Le Mouvement de résistance nationale (NRM), parti au pouvoir en Ouganda, a désigné Yoweri Kaguta Museveni comme son candidat pour l’élection présidentielle prévue le 12 janvier 2026.
Cette désignation apparaît comme une simple formalité. En effet, dès juin dernier, le président sortant avait déjà exprimé son intention de briguer un nouveau mandat. À 80 ans, Museveni s’apprête donc à solliciter à nouveau la confiance des électeurs, défiant les appels à sa retraite, un scénario qui rappelle la longévité politique de certains autres dirigeants africains, comme Paul Biya au Cameroun.

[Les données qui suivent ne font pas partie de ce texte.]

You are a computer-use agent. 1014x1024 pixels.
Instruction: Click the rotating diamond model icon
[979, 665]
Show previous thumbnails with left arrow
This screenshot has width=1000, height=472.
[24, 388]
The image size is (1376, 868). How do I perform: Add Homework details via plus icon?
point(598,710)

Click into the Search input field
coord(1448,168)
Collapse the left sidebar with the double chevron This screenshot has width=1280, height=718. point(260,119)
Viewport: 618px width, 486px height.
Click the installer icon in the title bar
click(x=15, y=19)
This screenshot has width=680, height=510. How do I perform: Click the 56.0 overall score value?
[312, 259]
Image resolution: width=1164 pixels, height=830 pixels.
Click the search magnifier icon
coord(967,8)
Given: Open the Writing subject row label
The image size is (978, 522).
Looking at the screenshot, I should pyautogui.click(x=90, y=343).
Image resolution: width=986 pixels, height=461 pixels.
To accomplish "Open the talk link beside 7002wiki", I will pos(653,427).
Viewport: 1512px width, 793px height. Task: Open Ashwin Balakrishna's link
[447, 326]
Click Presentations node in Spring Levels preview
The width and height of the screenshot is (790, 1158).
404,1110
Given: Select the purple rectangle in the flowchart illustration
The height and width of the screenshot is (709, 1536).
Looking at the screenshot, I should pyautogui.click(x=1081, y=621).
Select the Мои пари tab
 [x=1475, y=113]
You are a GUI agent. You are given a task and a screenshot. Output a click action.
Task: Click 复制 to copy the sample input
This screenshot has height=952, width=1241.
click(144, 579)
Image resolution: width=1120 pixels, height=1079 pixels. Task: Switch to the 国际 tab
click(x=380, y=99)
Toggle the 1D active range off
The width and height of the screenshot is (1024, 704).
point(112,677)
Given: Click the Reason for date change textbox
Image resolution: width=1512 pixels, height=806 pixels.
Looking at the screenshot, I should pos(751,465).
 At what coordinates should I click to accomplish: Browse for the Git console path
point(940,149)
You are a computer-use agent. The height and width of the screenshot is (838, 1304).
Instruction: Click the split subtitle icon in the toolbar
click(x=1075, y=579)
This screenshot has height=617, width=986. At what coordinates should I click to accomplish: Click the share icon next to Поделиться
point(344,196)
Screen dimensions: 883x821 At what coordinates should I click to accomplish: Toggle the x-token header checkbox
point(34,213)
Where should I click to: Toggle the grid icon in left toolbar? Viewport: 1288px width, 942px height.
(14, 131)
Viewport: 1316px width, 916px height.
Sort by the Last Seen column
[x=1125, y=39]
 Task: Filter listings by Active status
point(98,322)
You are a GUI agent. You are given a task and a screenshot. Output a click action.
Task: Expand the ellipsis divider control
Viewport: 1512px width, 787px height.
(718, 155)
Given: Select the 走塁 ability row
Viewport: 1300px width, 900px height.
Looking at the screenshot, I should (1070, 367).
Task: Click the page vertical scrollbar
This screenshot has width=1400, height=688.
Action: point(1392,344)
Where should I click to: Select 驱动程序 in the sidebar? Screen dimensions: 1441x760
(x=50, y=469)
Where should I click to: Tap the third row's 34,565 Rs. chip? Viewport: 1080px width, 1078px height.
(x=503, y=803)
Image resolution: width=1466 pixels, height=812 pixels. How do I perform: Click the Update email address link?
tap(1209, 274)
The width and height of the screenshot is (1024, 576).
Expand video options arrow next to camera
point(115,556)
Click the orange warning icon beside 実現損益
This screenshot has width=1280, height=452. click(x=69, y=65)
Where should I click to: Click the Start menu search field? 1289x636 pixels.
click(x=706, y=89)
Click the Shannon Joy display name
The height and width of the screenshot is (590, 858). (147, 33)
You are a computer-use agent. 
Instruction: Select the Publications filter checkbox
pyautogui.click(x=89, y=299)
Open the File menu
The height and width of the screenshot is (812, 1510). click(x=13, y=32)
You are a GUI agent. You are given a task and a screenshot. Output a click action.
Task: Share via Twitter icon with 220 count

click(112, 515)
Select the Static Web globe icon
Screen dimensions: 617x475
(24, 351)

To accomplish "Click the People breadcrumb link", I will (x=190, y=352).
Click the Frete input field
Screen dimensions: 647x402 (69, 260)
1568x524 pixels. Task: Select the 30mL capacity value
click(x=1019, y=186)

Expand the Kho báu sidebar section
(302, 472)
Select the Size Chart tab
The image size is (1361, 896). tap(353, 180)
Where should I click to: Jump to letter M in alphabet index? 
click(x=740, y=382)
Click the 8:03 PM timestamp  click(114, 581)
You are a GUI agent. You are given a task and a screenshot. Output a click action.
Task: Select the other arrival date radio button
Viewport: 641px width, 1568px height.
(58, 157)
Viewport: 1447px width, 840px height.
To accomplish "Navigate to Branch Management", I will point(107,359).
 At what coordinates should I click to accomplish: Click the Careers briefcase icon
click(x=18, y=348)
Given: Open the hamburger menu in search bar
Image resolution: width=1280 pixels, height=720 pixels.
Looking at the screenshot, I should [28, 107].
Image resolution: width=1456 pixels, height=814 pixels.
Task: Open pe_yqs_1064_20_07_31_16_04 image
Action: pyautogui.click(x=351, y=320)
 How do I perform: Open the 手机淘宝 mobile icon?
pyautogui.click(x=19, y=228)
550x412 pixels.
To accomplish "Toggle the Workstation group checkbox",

À l’approche du scrutin, le président en exercice, au pouvoir depuis 1986, met en avant son bilan. Alors que ses détracteurs dénoncent un virage autoritaire, Museveni insiste sur les progrès réalisés en matière de paix, de sécurité et de développement économique au cours de ses décennies de gouvernance.
« Lorsque nous sommes arrivés, nous savions exactement ce qu’il fallait faire et c’est pourquoi l’économie de l’Ouganda s’est redressée », a affirmé le président.
Pour cette élection, son principal rival sera l’artiste devenu homme politique Bobi Wine. L’opposition continue de dénoncer des fraudes électorales présumées lors des précédents scrutins, ce qui pourrait peser sur la crédibilité du processus électoral.